I numeri della ripartenza

La mattina del 4 maggio a Milano si rimettono in moto 104 mila attività imprenditoriali e commerciali che fanno tornare in circolazione 339 mila lavoratori. Si aggiungono a quei 1,2 milioni che non si sono mai fermati, perché alle dipendenze di 180 mila aziende rimaste attive per fornire servizi essenziali. Complessivamente le imprese che gravitano sulla città metropolitana sono 306.500. Dunque il livello aperture complessivo sale a oltre il 90%. Poi ci sono i dipendenti degli uffici pubblici che tornano al lavoro e gli spostamenti personali.
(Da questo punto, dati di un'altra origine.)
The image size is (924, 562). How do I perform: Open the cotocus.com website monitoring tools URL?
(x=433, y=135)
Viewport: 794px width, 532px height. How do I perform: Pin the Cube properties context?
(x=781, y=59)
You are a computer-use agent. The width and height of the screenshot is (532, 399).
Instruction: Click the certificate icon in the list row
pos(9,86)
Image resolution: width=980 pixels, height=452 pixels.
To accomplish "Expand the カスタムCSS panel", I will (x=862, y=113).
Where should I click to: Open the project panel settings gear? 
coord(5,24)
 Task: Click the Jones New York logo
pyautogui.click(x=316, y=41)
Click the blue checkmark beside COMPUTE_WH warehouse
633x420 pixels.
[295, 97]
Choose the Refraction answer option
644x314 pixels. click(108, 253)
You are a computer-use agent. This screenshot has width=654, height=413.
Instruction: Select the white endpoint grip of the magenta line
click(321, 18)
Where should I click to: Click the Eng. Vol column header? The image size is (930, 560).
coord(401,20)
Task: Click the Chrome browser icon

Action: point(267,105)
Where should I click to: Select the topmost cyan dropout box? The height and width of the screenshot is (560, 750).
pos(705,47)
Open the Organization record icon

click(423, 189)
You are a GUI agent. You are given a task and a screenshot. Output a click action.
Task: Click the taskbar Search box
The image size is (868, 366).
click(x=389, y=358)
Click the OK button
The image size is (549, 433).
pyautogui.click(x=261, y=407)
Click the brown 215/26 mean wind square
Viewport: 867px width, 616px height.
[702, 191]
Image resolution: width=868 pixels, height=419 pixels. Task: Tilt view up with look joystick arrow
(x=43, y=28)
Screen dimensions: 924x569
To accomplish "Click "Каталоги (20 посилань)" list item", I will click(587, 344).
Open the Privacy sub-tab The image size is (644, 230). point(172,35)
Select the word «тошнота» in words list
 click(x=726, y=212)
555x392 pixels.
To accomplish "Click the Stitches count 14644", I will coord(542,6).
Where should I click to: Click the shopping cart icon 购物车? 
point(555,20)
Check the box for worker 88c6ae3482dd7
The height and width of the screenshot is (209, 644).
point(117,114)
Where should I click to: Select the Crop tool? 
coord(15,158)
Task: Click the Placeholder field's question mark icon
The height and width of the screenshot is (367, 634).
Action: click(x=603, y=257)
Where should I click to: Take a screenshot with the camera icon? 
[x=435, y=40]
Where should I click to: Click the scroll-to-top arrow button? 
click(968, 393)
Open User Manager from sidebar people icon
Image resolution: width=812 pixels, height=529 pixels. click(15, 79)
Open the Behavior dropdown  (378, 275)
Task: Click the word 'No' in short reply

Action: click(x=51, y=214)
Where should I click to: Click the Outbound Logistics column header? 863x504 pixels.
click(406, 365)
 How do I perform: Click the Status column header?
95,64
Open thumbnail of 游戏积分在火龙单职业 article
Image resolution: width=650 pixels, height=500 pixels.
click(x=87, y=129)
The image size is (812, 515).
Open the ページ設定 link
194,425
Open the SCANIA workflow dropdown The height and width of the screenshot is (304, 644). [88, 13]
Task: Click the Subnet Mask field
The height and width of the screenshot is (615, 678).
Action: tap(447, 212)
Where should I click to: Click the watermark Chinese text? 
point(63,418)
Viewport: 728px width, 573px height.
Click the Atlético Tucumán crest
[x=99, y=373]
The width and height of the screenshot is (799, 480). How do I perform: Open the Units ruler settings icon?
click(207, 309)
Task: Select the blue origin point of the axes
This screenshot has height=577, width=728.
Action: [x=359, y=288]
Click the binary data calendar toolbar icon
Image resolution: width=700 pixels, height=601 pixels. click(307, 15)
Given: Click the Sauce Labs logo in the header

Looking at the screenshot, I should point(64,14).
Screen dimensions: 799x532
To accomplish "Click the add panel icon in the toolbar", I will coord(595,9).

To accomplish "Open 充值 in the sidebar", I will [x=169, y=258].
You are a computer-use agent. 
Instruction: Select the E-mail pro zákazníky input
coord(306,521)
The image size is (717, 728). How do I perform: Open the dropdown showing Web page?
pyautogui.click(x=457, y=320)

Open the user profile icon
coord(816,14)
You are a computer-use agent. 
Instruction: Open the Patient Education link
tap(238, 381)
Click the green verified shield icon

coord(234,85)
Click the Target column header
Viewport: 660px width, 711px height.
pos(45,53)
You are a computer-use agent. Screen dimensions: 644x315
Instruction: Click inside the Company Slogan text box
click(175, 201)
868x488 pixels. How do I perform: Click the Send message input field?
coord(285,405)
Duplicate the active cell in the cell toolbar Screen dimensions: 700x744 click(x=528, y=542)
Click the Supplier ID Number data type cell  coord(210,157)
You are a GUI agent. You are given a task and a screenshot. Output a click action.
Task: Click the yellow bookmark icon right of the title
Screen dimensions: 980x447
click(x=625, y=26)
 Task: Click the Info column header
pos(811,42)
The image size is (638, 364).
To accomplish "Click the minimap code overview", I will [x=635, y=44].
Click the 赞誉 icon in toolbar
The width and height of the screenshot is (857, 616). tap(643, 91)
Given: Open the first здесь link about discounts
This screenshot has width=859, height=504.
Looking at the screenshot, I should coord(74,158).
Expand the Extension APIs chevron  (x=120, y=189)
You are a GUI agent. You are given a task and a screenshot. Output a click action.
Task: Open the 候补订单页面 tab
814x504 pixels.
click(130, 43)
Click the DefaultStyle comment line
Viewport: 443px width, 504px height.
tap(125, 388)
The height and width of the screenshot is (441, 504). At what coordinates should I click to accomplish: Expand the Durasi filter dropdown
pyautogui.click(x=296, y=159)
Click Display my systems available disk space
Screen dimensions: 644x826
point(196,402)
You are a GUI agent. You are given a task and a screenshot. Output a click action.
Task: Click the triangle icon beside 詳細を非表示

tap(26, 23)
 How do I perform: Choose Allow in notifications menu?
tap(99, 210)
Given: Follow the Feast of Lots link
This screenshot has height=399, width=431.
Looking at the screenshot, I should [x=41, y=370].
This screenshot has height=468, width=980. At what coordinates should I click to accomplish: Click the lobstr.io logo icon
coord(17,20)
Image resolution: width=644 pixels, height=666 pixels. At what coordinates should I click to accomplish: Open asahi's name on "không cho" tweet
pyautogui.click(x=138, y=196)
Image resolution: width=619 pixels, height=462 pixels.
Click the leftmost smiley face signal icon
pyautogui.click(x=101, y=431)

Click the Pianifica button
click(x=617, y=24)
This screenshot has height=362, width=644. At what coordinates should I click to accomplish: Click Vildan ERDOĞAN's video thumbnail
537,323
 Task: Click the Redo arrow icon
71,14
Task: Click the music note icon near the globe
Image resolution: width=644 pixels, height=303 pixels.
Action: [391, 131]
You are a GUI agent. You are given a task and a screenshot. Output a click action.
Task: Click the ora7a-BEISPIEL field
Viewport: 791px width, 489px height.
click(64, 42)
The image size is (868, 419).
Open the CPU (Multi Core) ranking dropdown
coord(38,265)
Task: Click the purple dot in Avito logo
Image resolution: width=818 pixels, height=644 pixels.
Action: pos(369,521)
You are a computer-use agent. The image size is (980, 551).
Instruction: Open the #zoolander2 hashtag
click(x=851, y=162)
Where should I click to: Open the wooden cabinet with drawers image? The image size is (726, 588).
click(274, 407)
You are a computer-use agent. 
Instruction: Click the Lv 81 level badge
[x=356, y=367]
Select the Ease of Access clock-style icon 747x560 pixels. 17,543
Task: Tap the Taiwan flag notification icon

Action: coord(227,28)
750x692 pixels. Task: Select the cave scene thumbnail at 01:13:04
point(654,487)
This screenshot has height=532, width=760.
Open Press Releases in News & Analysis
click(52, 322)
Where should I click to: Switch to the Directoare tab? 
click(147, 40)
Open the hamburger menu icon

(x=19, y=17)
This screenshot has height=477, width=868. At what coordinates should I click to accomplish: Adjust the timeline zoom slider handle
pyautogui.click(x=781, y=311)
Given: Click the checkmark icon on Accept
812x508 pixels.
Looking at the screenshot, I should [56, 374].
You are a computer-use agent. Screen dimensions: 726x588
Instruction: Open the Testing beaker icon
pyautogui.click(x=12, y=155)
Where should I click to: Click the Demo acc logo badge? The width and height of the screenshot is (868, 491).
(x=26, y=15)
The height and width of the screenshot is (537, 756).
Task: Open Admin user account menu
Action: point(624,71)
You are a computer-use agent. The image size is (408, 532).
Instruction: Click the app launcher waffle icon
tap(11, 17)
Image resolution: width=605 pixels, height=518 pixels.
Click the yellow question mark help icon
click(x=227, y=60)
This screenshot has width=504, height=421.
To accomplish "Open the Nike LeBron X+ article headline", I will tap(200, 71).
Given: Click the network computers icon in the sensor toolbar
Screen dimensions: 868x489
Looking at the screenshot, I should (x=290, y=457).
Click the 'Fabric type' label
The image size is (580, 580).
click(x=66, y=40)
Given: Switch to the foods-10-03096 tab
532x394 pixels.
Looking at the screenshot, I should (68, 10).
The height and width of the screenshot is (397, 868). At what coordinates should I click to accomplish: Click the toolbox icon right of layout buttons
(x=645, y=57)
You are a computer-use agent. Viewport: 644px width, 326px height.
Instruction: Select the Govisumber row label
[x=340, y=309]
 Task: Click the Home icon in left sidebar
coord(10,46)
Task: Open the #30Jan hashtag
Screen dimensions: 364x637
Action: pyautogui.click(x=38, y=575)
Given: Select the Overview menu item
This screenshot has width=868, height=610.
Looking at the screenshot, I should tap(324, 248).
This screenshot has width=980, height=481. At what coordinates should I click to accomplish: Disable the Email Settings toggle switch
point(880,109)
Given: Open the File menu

Le stime di Regione Lombardia, che prendono in considerazione anche i dati della piattaforma Open Innovation, fissano la quota di smart working intorno al 30%. Ci si aspetta che il 20% utilizzi il trasporto pubblico, mentre l’80% mezzi propri.

Il nodo trasporti

Uno dei nodi centrali è senza dubbio il trasporto pubblico. Sette persone su dieci non dovrebbero prendere il treno pendolare e la metropolitana, altrimenti non è fisicamente possibile garantire la distanza di sicurezza. Qualche ente pubblico, dal Comune alla Procura, ha scaglionato gli orari di ingresso e uscita dall’ufficio. Il Comune ha messo 300 persone a controllare i tornelli della metro, sono disponibili mille bici e monopattini in più, che a fine mese arriveranno a 10.000. Via libera alle auto anche nell’area C e non si paga il parcheggio nelle strisce blu. Nessuno però è in grado di controllare il comportamento del singolo. Quali rischi comporta tutto questo?

I cinque scenari

Il punto di partenza sono i circa 20 mila casi positivi di oggi. Nei report riservati allo studio delle autorità sanitarie ci sono le previsioni che dicono se e quando dovrà scattare l’alert. Il periodo preso in considerazione è fino al 30 giugno. Considerati i 14 giorni di incubazione del virus, le prossime due date cruciali sono il 18 maggio e il primo giugno.
Scenario uno (quello ideale): l’evoluzione prosegue come nell’ultimo periodo di lockdown, e quindi nelle prossime due settimane avremo una media di 166 nuovi contagi al giorno, per scendere intorno ai 76 al primo giugno.
Scenario due: la situazione rimane stabile con una media di 280 casi in più al giorno ed è considerata sotto controllo.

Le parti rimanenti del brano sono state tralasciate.